Work to be completed
Give the records below again, exactly as they appear.

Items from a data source

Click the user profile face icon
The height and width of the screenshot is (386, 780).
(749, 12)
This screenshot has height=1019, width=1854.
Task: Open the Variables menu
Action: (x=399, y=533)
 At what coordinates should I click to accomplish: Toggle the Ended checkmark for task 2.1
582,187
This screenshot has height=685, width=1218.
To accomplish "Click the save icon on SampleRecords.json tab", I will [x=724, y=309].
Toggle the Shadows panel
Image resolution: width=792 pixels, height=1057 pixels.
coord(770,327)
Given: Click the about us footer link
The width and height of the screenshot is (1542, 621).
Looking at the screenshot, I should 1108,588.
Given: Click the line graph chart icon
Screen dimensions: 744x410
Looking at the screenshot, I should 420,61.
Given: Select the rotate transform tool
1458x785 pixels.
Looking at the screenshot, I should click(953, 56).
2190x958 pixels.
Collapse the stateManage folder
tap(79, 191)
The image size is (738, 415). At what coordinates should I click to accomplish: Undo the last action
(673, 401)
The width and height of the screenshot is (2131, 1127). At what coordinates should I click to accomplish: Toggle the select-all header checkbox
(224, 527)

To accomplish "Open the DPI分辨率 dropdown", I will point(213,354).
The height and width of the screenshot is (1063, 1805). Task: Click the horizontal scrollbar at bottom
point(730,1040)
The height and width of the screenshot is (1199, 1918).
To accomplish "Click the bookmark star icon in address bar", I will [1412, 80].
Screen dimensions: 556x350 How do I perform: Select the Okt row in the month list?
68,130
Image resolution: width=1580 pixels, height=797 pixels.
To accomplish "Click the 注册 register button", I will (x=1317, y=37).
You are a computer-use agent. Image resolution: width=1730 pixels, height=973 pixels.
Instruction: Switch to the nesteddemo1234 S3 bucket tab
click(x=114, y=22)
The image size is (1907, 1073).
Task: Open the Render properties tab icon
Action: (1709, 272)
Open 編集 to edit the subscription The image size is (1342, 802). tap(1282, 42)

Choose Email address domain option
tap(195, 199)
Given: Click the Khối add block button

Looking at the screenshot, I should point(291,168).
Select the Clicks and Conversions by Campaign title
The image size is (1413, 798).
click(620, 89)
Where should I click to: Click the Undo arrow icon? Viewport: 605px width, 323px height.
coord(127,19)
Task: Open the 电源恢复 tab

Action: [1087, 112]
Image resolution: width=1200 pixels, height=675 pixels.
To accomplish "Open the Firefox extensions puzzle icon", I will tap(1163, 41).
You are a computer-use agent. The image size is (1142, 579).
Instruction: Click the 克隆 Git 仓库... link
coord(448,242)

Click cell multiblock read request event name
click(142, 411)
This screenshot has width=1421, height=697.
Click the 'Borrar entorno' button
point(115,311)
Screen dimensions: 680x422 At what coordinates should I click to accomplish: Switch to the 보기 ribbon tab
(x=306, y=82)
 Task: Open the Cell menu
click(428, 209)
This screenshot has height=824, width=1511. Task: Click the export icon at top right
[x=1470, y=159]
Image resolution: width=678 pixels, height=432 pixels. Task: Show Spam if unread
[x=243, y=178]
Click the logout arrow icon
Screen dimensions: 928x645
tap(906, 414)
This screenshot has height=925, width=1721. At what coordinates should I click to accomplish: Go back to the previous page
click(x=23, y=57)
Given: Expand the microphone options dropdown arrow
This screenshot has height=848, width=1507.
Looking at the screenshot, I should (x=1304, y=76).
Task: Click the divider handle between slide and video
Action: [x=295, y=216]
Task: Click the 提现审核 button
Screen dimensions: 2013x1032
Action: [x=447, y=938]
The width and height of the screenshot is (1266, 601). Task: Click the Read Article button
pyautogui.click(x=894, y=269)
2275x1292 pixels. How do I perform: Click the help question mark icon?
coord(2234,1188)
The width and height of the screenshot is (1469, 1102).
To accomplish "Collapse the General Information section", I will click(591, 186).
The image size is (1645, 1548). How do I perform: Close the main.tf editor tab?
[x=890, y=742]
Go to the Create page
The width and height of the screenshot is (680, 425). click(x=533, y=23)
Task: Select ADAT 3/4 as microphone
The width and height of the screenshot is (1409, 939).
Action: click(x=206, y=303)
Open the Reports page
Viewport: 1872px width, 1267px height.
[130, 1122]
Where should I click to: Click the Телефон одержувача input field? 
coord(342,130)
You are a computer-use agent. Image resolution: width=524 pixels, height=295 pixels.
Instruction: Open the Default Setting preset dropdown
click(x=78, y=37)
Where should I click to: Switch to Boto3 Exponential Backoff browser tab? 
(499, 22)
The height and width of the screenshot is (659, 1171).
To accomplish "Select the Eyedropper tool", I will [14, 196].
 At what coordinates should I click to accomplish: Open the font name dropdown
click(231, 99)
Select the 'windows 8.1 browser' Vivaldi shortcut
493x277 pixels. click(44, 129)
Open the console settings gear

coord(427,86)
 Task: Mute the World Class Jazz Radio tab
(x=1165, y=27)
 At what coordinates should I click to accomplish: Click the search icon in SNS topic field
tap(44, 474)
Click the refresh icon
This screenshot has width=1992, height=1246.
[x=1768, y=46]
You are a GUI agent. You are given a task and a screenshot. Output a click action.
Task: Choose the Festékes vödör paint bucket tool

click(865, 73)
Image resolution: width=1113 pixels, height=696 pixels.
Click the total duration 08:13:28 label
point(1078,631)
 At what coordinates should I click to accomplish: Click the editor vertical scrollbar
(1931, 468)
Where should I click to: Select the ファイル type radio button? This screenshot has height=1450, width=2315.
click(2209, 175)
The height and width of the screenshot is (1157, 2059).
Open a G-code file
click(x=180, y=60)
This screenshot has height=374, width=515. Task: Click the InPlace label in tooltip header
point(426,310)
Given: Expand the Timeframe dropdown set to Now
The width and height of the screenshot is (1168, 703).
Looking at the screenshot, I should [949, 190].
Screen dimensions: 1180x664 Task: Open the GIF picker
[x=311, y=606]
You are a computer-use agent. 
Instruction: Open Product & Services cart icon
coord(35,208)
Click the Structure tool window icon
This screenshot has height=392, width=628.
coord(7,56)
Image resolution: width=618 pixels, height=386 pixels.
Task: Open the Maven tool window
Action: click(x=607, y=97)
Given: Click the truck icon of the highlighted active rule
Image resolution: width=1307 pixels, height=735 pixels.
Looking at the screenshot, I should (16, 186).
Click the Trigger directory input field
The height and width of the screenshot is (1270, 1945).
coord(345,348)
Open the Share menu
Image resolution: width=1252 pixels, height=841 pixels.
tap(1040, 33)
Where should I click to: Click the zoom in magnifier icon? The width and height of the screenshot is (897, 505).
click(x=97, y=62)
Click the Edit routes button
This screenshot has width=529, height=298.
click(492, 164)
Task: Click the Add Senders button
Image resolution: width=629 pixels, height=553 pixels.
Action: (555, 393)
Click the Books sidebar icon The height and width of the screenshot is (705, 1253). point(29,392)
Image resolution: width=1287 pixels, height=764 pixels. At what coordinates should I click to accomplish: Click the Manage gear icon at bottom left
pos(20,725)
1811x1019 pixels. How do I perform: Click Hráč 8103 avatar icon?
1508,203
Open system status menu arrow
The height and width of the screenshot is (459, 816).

Result for this exercise
Click the user profile face icon
The height and width of the screenshot is (386, 780).
(749, 12)
This screenshot has height=1019, width=1854.
Task: Open the Variables menu
Action: (x=399, y=533)
 At what coordinates should I click to accomplish: Toggle the Ended checkmark for task 2.1
582,187
This screenshot has height=685, width=1218.
To accomplish "Click the save icon on SampleRecords.json tab", I will [x=724, y=309].
Toggle the Shadows panel
Image resolution: width=792 pixels, height=1057 pixels.
coord(770,327)
Given: Click the about us footer link
The width and height of the screenshot is (1542, 621).
Looking at the screenshot, I should 1108,588.
Given: Click the line graph chart icon
Screen dimensions: 744x410
Looking at the screenshot, I should 420,61.
Given: Select the rotate transform tool
1458x785 pixels.
Looking at the screenshot, I should click(953, 56).
2190x958 pixels.
Collapse the stateManage folder
tap(79, 191)
The image size is (738, 415). At what coordinates should I click to accomplish: Undo the last action
(673, 401)
The width and height of the screenshot is (2131, 1127). At what coordinates should I click to accomplish: Toggle the select-all header checkbox
(224, 527)

To accomplish "Open the DPI分辨率 dropdown", I will point(213,354).
The height and width of the screenshot is (1063, 1805). Task: Click the horizontal scrollbar at bottom
point(730,1040)
The height and width of the screenshot is (1199, 1918).
To accomplish "Click the bookmark star icon in address bar", I will [1412, 80].
Screen dimensions: 556x350 How do I perform: Select the Okt row in the month list?
68,130
Image resolution: width=1580 pixels, height=797 pixels.
To accomplish "Click the 注册 register button", I will (x=1317, y=37).
You are a computer-use agent. Image resolution: width=1730 pixels, height=973 pixels.
Instruction: Switch to the nesteddemo1234 S3 bucket tab
click(x=114, y=22)
The image size is (1907, 1073).
Task: Open the Render properties tab icon
Action: (1709, 272)
Open 編集 to edit the subscription The image size is (1342, 802). tap(1282, 42)

Choose Email address domain option
tap(195, 199)
Given: Click the Khối add block button

Looking at the screenshot, I should point(291,168).
Select the Clicks and Conversions by Campaign title
The image size is (1413, 798).
click(620, 89)
Where should I click to: Click the Undo arrow icon? Viewport: 605px width, 323px height.
coord(127,19)
Task: Open the 电源恢复 tab

Action: [1087, 112]
Image resolution: width=1200 pixels, height=675 pixels.
To accomplish "Open the Firefox extensions puzzle icon", I will tap(1163, 41).
You are a computer-use agent. The image size is (1142, 579).
Instruction: Click the 克隆 Git 仓库... link
coord(448,242)

Click cell multiblock read request event name
click(142, 411)
This screenshot has width=1421, height=697.
Click the 'Borrar entorno' button
point(115,311)
Screen dimensions: 680x422 At what coordinates should I click to accomplish: Switch to the 보기 ribbon tab
(x=306, y=82)
 Task: Open the Cell menu
click(428, 209)
This screenshot has height=824, width=1511. Task: Click the export icon at top right
[x=1470, y=159]
Image resolution: width=678 pixels, height=432 pixels. Task: Show Spam if unread
[x=243, y=178]
Click the logout arrow icon
Screen dimensions: 928x645
tap(906, 414)
This screenshot has height=925, width=1721. At what coordinates should I click to accomplish: Go back to the previous page
click(x=23, y=57)
Given: Expand the microphone options dropdown arrow
This screenshot has height=848, width=1507.
Looking at the screenshot, I should (x=1304, y=76).
Task: Click the divider handle between slide and video
Action: [x=295, y=216]
Task: Click the 提现审核 button
Screen dimensions: 2013x1032
Action: [x=447, y=938]
The width and height of the screenshot is (1266, 601). Task: Click the Read Article button
pyautogui.click(x=894, y=269)
2275x1292 pixels. How do I perform: Click the help question mark icon?
coord(2234,1188)
The width and height of the screenshot is (1469, 1102).
To accomplish "Collapse the General Information section", I will click(591, 186).
The image size is (1645, 1548). How do I perform: Close the main.tf editor tab?
[x=890, y=742]
Go to the Create page
The width and height of the screenshot is (680, 425). click(x=533, y=23)
Task: Select ADAT 3/4 as microphone
The width and height of the screenshot is (1409, 939).
Action: click(x=206, y=303)
Open the Reports page
Viewport: 1872px width, 1267px height.
[130, 1122]
Where should I click to: Click the Телефон одержувача input field? 
coord(342,130)
You are a computer-use agent. Image resolution: width=524 pixels, height=295 pixels.
Instruction: Open the Default Setting preset dropdown
click(x=78, y=37)
Where should I click to: Switch to Boto3 Exponential Backoff browser tab? 
(499, 22)
The height and width of the screenshot is (659, 1171).
To accomplish "Select the Eyedropper tool", I will [14, 196].
 At what coordinates should I click to accomplish: Open the font name dropdown
click(231, 99)
Select the 'windows 8.1 browser' Vivaldi shortcut
493x277 pixels. click(44, 129)
Open the console settings gear

coord(427,86)
 Task: Mute the World Class Jazz Radio tab
(x=1165, y=27)
 At what coordinates should I click to accomplish: Click the search icon in SNS topic field
tap(44, 474)
Click the refresh icon
This screenshot has width=1992, height=1246.
[x=1768, y=46]
You are a GUI agent. You are given a task and a screenshot. Output a click action.
Task: Choose the Festékes vödör paint bucket tool

click(865, 73)
Image resolution: width=1113 pixels, height=696 pixels.
Click the total duration 08:13:28 label
point(1078,631)
 At what coordinates should I click to accomplish: Click the editor vertical scrollbar
(1931, 468)
Where should I click to: Select the ファイル type radio button? This screenshot has height=1450, width=2315.
click(2209, 175)
The height and width of the screenshot is (1157, 2059).
Open a G-code file
click(x=180, y=60)
This screenshot has height=374, width=515. Task: Click the InPlace label in tooltip header
point(426,310)
Given: Expand the Timeframe dropdown set to Now
The width and height of the screenshot is (1168, 703).
Looking at the screenshot, I should [949, 190].
Screen dimensions: 1180x664 Task: Open the GIF picker
[x=311, y=606]
You are a computer-use agent. 
Instruction: Open Product & Services cart icon
coord(35,208)
Click the Structure tool window icon
This screenshot has height=392, width=628.
coord(7,56)
Image resolution: width=618 pixels, height=386 pixels.
Task: Open the Maven tool window
Action: click(x=607, y=97)
Given: Click the truck icon of the highlighted active rule
Image resolution: width=1307 pixels, height=735 pixels.
Looking at the screenshot, I should (16, 186).
Click the Trigger directory input field
The height and width of the screenshot is (1270, 1945).
coord(345,348)
Open the Share menu
Image resolution: width=1252 pixels, height=841 pixels.
tap(1040, 33)
Where should I click to: Click the zoom in magnifier icon? The width and height of the screenshot is (897, 505).
click(x=97, y=62)
Click the Edit routes button
This screenshot has width=529, height=298.
click(492, 164)
Task: Click the Add Senders button
Image resolution: width=629 pixels, height=553 pixels.
Action: (555, 393)
Click the Books sidebar icon The height and width of the screenshot is (705, 1253). point(29,392)
Image resolution: width=1287 pixels, height=764 pixels. At what coordinates should I click to accomplish: Click the Manage gear icon at bottom left
pos(20,725)
1811x1019 pixels. How do I perform: Click Hráč 8103 avatar icon?
1508,203
Open system status menu arrow
The height and width of the screenshot is (459, 816).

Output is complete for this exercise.